Rows of pointing data
┏━━
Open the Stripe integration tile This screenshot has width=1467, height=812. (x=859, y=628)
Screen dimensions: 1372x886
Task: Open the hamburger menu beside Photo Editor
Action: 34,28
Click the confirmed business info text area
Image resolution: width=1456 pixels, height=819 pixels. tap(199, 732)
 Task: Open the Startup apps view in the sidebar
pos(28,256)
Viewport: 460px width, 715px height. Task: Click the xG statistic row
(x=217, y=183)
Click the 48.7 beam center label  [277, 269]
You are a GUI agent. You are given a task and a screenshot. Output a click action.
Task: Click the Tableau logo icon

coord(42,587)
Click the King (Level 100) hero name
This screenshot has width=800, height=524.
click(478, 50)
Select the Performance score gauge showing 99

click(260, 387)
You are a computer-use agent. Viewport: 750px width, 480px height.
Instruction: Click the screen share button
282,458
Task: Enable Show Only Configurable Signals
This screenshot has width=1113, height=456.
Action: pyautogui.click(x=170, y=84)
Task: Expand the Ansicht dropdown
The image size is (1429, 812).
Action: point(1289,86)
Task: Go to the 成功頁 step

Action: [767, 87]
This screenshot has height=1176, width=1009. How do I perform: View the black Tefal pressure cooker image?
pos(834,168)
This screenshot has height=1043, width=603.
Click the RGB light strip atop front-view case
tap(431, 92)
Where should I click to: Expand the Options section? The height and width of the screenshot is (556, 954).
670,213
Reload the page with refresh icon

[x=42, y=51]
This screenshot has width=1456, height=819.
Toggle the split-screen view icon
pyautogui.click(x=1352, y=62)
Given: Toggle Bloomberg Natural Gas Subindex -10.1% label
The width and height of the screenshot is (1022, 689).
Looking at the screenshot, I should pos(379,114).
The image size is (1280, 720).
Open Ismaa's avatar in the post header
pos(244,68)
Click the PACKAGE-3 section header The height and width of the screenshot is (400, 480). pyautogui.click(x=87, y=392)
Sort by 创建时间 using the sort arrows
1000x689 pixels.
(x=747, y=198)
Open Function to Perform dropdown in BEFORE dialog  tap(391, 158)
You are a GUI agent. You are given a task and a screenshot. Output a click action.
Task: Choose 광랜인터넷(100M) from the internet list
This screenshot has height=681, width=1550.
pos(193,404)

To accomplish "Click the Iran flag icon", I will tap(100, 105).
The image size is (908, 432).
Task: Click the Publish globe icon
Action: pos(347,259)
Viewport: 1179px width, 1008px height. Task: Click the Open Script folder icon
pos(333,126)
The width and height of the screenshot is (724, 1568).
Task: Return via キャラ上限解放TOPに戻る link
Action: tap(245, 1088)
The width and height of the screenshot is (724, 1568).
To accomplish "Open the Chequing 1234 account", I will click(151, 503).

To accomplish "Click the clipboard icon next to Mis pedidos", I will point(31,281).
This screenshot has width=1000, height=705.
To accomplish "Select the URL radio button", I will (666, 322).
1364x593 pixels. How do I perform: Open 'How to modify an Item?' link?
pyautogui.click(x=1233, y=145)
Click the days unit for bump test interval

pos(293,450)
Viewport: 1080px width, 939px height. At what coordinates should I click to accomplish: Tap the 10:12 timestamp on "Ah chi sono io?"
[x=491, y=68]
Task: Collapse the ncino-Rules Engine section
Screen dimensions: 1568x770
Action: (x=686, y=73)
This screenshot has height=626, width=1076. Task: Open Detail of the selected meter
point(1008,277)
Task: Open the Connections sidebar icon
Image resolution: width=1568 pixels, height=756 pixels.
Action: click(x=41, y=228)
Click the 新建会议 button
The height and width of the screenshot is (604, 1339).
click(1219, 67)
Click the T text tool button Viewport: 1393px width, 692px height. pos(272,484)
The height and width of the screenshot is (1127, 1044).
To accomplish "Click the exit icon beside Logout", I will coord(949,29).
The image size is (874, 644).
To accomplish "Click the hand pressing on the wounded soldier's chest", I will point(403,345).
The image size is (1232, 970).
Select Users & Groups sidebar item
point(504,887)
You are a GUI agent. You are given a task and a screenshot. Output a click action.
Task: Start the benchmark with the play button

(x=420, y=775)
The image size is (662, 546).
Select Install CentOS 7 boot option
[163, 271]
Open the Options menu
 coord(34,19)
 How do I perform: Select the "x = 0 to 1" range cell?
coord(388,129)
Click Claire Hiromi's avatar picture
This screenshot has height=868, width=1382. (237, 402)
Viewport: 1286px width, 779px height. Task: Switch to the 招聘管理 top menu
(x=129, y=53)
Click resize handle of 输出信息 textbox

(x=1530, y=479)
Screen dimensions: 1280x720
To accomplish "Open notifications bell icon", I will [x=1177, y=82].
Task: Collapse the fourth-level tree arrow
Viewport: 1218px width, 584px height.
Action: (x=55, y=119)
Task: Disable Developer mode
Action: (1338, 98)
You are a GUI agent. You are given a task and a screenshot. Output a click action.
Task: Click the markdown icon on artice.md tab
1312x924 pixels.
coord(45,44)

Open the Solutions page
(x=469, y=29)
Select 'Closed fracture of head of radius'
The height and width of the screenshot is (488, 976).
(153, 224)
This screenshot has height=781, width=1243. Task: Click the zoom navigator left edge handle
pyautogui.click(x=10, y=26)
┗━━
Can you rewrite all the items above as a JSON list of strings, with one string for each line and blank lines left out?

> Answer in full:
[
  "Open the Stripe integration tile This screenshot has width=1467, height=812. (x=859, y=628)",
  "Screen dimensions: 1372x886",
  "Task: Open the hamburger menu beside Photo Editor",
  "Action: 34,28",
  "Click the confirmed business info text area",
  "Image resolution: width=1456 pixels, height=819 pixels. tap(199, 732)",
  " Task: Open the Startup apps view in the sidebar",
  "pos(28,256)",
  "Viewport: 460px width, 715px height. Task: Click the xG statistic row",
  "(x=217, y=183)",
  "Click the 48.7 beam center label  [277, 269]",
  "You are a GUI agent. You are given a task and a screenshot. Output a click action.",
  "Task: Click the Tableau logo icon",
  "coord(42,587)",
  "Click the King (Level 100) hero name",
  "This screenshot has width=800, height=524.",
  "click(478, 50)",
  "Select the Performance score gauge showing 99",
  "click(260, 387)",
  "You are a computer-use agent. Viewport: 750px width, 480px height.",
  "Instruction: Click the screen share button",
  "282,458",
  "Task: Enable Show Only Configurable Signals",
  "This screenshot has width=1113, height=456.",
  "Action: pyautogui.click(x=170, y=84)",
  "Task: Expand the Ansicht dropdown",
  "The image size is (1429, 812).",
  "Action: point(1289,86)",
  "Task: Go to the 成功頁 step",
  "Action: [767, 87]",
  "This screenshot has height=1176, width=1009. How do I perform: View the black Tefal pressure cooker image?",
  "pos(834,168)",
  "This screenshot has height=1043, width=603.",
  "Click the RGB light strip atop front-view case",
  "tap(431, 92)",
  "Where should I click to: Expand the Options section? The height and width of the screenshot is (556, 954).",
  "670,213",
  "Reload the page with refresh icon",
  "[x=42, y=51]",
  "This screenshot has width=1456, height=819.",
  "Toggle the split-screen view icon",
  "pyautogui.click(x=1352, y=62)",
  "Given: Toggle Bloomberg Natural Gas Subindex -10.1% label",
  "The width and height of the screenshot is (1022, 689).",
  "Looking at the screenshot, I should pos(379,114).",
  "The image size is (1280, 720).",
  "Open Ismaa's avatar in the post header",
  "pos(244,68)",
  "Click the PACKAGE-3 section header The height and width of the screenshot is (400, 480). pyautogui.click(x=87, y=392)",
  "Sort by 创建时间 using the sort arrows",
  "1000x689 pixels.",
  "(x=747, y=198)",
  "Open Function to Perform dropdown in BEFORE dialog  tap(391, 158)",
  "You are a GUI agent. You are given a task and a screenshot. Output a click action.",
  "Task: Choose 광랜인터넷(100M) from the internet list",
  "This screenshot has height=681, width=1550.",
  "pos(193,404)",
  "To accomplish \"Click the Iran flag icon\", I will tap(100, 105).",
  "The image size is (908, 432).",
  "Task: Click the Publish globe icon",
  "Action: pos(347,259)",
  "Viewport: 1179px width, 1008px height. Task: Click the Open Script folder icon",
  "pos(333,126)",
  "The width and height of the screenshot is (724, 1568).",
  "Task: Return via キャラ上限解放TOPに戻る link",
  "Action: tap(245, 1088)",
  "The width and height of the screenshot is (724, 1568).",
  "To accomplish \"Open the Chequing 1234 account\", I will click(151, 503).",
  "To accomplish \"Click the clipboard icon next to Mis pedidos\", I will point(31,281).",
  "This screenshot has width=1000, height=705.",
  "To accomplish \"Select the URL radio button\", I will (666, 322).",
  "1364x593 pixels. How do I perform: Open 'How to modify an Item?' link?",
  "pyautogui.click(x=1233, y=145)",
  "Click the days unit for bump test interval",
  "pos(293,450)",
  "Viewport: 1080px width, 939px height. At what coordinates should I click to accomplish: Tap the 10:12 timestamp on \"Ah chi sono io?\"",
  "[x=491, y=68]",
  "Task: Collapse the ncino-Rules Engine section",
  "Screen dimensions: 1568x770",
  "Action: (x=686, y=73)",
  "This screenshot has height=626, width=1076. Task: Open Detail of the selected meter",
  "point(1008,277)",
  "Task: Open the Connections sidebar icon",
  "Image resolution: width=1568 pixels, height=756 pixels.",
  "Action: click(x=41, y=228)",
  "Click the 新建会议 button",
  "The height and width of the screenshot is (604, 1339).",
  "click(1219, 67)",
  "Click the T text tool button Viewport: 1393px width, 692px height. pos(272,484)",
  "The height and width of the screenshot is (1127, 1044).",
  "To accomplish \"Click the exit icon beside Logout\", I will coord(949,29).",
  "The image size is (874, 644).",
  "To accomplish \"Click the hand pressing on the wounded soldier's chest\", I will point(403,345).",
  "The image size is (1232, 970).",
  "Select Users & Groups sidebar item",
  "point(504,887)",
  "You are a GUI agent. You are given a task and a screenshot. Output a click action.",
  "Task: Start the benchmark with the play button",
  "(x=420, y=775)",
  "The image size is (662, 546).",
  "Select Install CentOS 7 boot option",
  "[163, 271]",
  "Open the Options menu",
  " coord(34,19)",
  " How do I perform: Select the \"x = 0 to 1\" range cell?",
  "coord(388,129)",
  "Click Claire Hiromi's avatar picture",
  "This screenshot has height=868, width=1382. (237, 402)",
  "Viewport: 1286px width, 779px height. Task: Switch to the 招聘管理 top menu",
  "(x=129, y=53)",
  "Click resize handle of 输出信息 textbox",
  "(x=1530, y=479)",
  "Screen dimensions: 1280x720",
  "To accomplish \"Open notifications bell icon\", I will [x=1177, y=82].",
  "Task: Collapse the fourth-level tree arrow",
  "Viewport: 1218px width, 584px height.",
  "Action: (x=55, y=119)",
  "Task: Disable Developer mode",
  "Action: (1338, 98)",
  "You are a GUI agent. You are given a task and a screenshot. Output a click action.",
  "Task: Click the markdown icon on artice.md tab",
  "1312x924 pixels.",
  "coord(45,44)",
  "Open the Solutions page",
  "(x=469, y=29)",
  "Select 'Closed fracture of head of radius'",
  "The height and width of the screenshot is (488, 976).",
  "(153, 224)",
  "This screenshot has height=781, width=1243. Task: Click the zoom navigator left edge handle",
  "pyautogui.click(x=10, y=26)"
]